The Euro has had a moderate lift at the start of today’s trading session following hawkish comments from European Central Bank members Francois Villeroy de Galhau and Joachim Nagel on Friday. Villeroy has emphasised the need to raise the ECB’s deposit rate back to positive territory this year, while Nagel is supportive of raising rates as soon as June if bond purchases are to end as expected. This would be a welcome lift for the common currency, which is trading at a five-year low against the US Dollar as the Greenback continues to find strength amid growth outlooks across the world dampening investor sentiment. European stocks slipped this morning as bearish themes continue to influence capital flows. 

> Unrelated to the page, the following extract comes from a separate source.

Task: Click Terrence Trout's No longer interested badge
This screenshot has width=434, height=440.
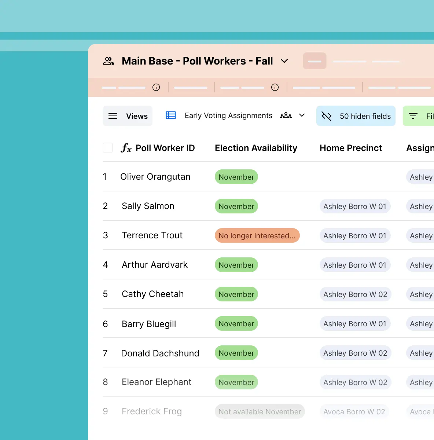Action: pos(257,235)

  • Eurozone and Germany ZEW Economic Sentiment figures will be published on Tuesday, with analysts expecting -42 and -43 readings, respectively.
  • German Bundesbank President Joachim Nagel will speak at the National Association for Business Economics on Tuesday, detailing the impacts of the Russian invasion of Ukraine on inflation and monetary policy.
  • European Central Bank President Christine Lagarde will speak on Wednesday at 9:00AM.
  • Eurozone Industrial Production m/m is forecast to fall 2.1% in March, versus a 0.7% gain in February.



The US Dollar buying continues heading into the week; with the DXY gaining another 20 basis points this morning, the index is up almost 8% year-to-date. The Federal Reserve announced its largest interest rate increase for 22 years last week, implementing a 0.50% hike. Like many others around the world, the central bank faces the difficult task of managing price stability and recession risks. However, consumer prices are expected to rise in April, but at a slower pace for the first time since August 2021 according to analysts at Bloomberg. This would be a welcome respite for the central bank, which is attempting to weigh geopolitical uncertainties with delicate economic challenges domestically. US stock market futures are pointing lower yet again; the S&P 500 implied open was just under 2% lower this morning as risk assets continued their sell-off.        

  • Federal Open Market Committee (FOMC) members Christopher Waller and Loretta Mester will be speaking during the course of this week.
  • US Consumer Price Index and Core CPI m/m are forecast to come in at 0.2% and 0.4% for the month of April and are due this Wednesday at 1:30PM.
  • Producer Price Index and Core PPI m/m for April will be released on Thursday, with analysts expecting 0.5% and 0.6%, respectively.
  • Preliminary University of Michigan (UoM) Consumer Sentiment is projected to fall to 64.1, down marginally from the 65.2 print in April.